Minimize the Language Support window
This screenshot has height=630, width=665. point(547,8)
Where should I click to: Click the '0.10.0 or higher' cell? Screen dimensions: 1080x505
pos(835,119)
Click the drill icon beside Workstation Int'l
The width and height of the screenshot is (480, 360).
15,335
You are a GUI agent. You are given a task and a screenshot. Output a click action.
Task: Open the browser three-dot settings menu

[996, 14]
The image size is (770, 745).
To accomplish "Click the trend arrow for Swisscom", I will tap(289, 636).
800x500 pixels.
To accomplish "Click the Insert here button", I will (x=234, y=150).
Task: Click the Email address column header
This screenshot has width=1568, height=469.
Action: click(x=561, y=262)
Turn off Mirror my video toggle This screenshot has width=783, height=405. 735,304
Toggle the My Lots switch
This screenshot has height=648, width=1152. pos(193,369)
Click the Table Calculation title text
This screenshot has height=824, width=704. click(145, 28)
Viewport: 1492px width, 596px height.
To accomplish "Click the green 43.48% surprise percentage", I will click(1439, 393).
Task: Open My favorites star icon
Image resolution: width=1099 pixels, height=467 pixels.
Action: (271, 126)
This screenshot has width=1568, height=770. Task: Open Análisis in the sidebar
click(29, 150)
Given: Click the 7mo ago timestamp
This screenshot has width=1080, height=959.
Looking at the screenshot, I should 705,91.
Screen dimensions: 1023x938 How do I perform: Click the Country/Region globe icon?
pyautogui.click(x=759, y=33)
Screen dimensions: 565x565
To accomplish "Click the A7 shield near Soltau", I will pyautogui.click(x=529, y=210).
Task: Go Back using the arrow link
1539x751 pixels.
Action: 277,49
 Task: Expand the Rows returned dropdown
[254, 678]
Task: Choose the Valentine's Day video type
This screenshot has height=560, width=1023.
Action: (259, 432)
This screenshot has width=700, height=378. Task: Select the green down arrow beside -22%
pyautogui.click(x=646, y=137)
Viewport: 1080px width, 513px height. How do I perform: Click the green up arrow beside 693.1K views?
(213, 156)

####################

__TASK PROMPT__: Please return the records above in their exact form.

__WRITTEN REPLY__:
Minimize the Language Support window
This screenshot has height=630, width=665. point(547,8)
Where should I click to: Click the '0.10.0 or higher' cell? Screen dimensions: 1080x505
pos(835,119)
Click the drill icon beside Workstation Int'l
The width and height of the screenshot is (480, 360).
15,335
You are a GUI agent. You are given a task and a screenshot. Output a click action.
Task: Open the browser three-dot settings menu

[996, 14]
The image size is (770, 745).
To accomplish "Click the trend arrow for Swisscom", I will tap(289, 636).
800x500 pixels.
To accomplish "Click the Insert here button", I will (x=234, y=150).
Task: Click the Email address column header
This screenshot has width=1568, height=469.
Action: click(x=561, y=262)
Turn off Mirror my video toggle This screenshot has width=783, height=405. 735,304
Toggle the My Lots switch
This screenshot has height=648, width=1152. pos(193,369)
Click the Table Calculation title text
This screenshot has height=824, width=704. click(145, 28)
Viewport: 1492px width, 596px height.
To accomplish "Click the green 43.48% surprise percentage", I will click(1439, 393).
Task: Open My favorites star icon
Image resolution: width=1099 pixels, height=467 pixels.
Action: (271, 126)
This screenshot has width=1568, height=770. Task: Open Análisis in the sidebar
click(29, 150)
Given: Click the 7mo ago timestamp
This screenshot has width=1080, height=959.
Looking at the screenshot, I should 705,91.
Screen dimensions: 1023x938 How do I perform: Click the Country/Region globe icon?
pyautogui.click(x=759, y=33)
Screen dimensions: 565x565
To accomplish "Click the A7 shield near Soltau", I will pyautogui.click(x=529, y=210).
Task: Go Back using the arrow link
1539x751 pixels.
Action: 277,49
 Task: Expand the Rows returned dropdown
[254, 678]
Task: Choose the Valentine's Day video type
This screenshot has height=560, width=1023.
Action: (259, 432)
This screenshot has width=700, height=378. Task: Select the green down arrow beside -22%
pyautogui.click(x=646, y=137)
Viewport: 1080px width, 513px height. How do I perform: Click the green up arrow beside 693.1K views?
(213, 156)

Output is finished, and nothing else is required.